Republicans and Democrats called on Gingrich to move one-minute speeches in 1996 amid increasing partisan acrimony. (Bill Clark/CQ Roll Call File Photo)
Republicans and Democrats called on Gingrich to move one-minute speeches in 1996 amid increasing partisan acrimony. (Bill Clark/CQ Roll Call File Photo)

Every year I take a group of Wilson Center fellows to Capitol Hill where we observe an hour of House proceedings from the gallery.  Some
of the fellows, especially those from other countries, are both fascinated and perplexed by the opening ceremonies — the prayer, the pledge, the welcoming of a guest chaplain, followed by a series of one-minute speeches by members on anything they want to talk about.
  
I tell the fellows this opening round of mini-speeches has been dubbed by someone, “the one-minute happy hour” because it is such an eclectic slice of Americana, from praising the hometown football team on winning the state championship, to commending a 100-year-old couple from the district on their 80th

wedding anniversary, to blasting the opposition party.
 
In the latter case, I inform the group that priority seating in the front row of the chamber goes to two groups of ringers on either side of the aisle dividing the parties. They lead off with their scripted, political messages, with recognition alternating between the parties.
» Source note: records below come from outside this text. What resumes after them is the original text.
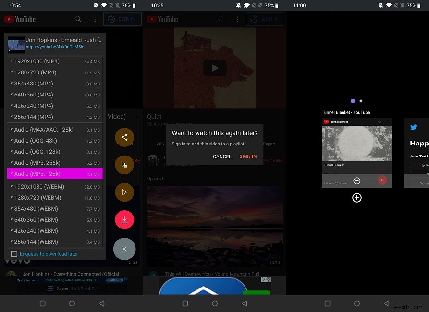Tap the Share floating icon
429x312 pixels.
point(124,137)
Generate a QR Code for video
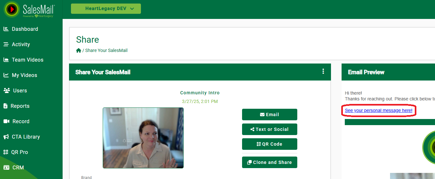The image size is (435, 179). pos(270,144)
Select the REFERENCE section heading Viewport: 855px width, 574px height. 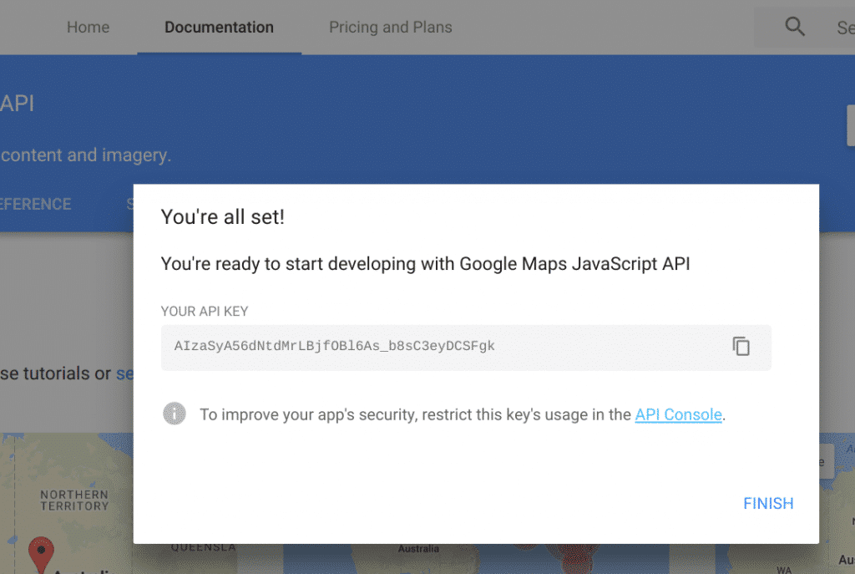(35, 204)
The Republicans call their speakers “The Theme Team,” and Democrats call theirs “The Message Group.” 
The remarks are usually a mix of the positive and negative, from touting the party’s programs and accomplishments to criticizing the opposition party’s irresponsible policies.
To a visitor in the gallery it might appear that the bells convening the day’s session have triggered a partisan Pavlovian response.  In 1996,
 one-minutes got so nasty that a bipartisan group of 50 members wrote to then-Speaker Newt Gingrich, urging him to move one-minutes to the end of the day because the partisan punch lines were poisoning the well of the House before the day’s legislative business even began.
 
It reminded me of the nursery rhyme, “Pussy’s in the Well,” but with a twist: “Ding-dong bell, let’s go poison the well.”
The proposal was one of the options considered at the first bipartisan House civility retreat in Hershey, Pa., in 1997. 
It got a fair hearing from the Rules Committee, but went nowhere.
 
Parties like the idea of hitting their C-SPAN audiences early in the day with their catchy messages before eyes glaze over during dense amendment debates.
I have no problem with the up-front placement of this soapbox derby.  
Most House members are not in the chamber and pay no attention to it.
 
They are vaguely aware it exists as a kind of partisan purging ritual akin to brushing your teeth. Only in this case it’s to prevent the decay of partisan principles.
 
Thus fortified, members can plunge into legislative debates knowing they have at least symbolically warded off Mr. Truth Decay.
For the sake of balance and practical relevance, I propose the formation of informal, bipartisan tag-teams of members to speak in tandem during one-minutes about their initiatives in cooperative problem solving. They might call attention to bipartisan sponsorship of bills or amendments, the formation of informal member caucuses to address specific problems, or exchanges of visits to each other’s districts to educate themselves and their constituents on matters of mutual concern.
Such bipartisan “partnership” efforts were another of the suggestions coming out of the first Hershey retreat. Today, such across-the-aisle partnering is occurring with increasing frequency, though it hasn’t gotten much play outside the Beltway.  
A periodic public airing and sharing of these activities during one-minute speeches can help remind us that politics is more than just hyper-partisan, hyper-venting. We can still be touched by what Lincoln called, “the better angels of our nature” to “swell the chorus of the Union.”
 
Yes, incremental change can be ponderously slow in producing perceptible results. 
But, like any monument to the past that reminds of what we can achieve, it is built one brick at a time.
 
America is still that monument to the past pointing to the future, and it is still very much a work in progress.
 

Don Wolfensberger is a resident scholar at the Bipartisan Policy Center, a senior scholar at the Woodrow Wilson Center, and former staff director of the House Rules Committee.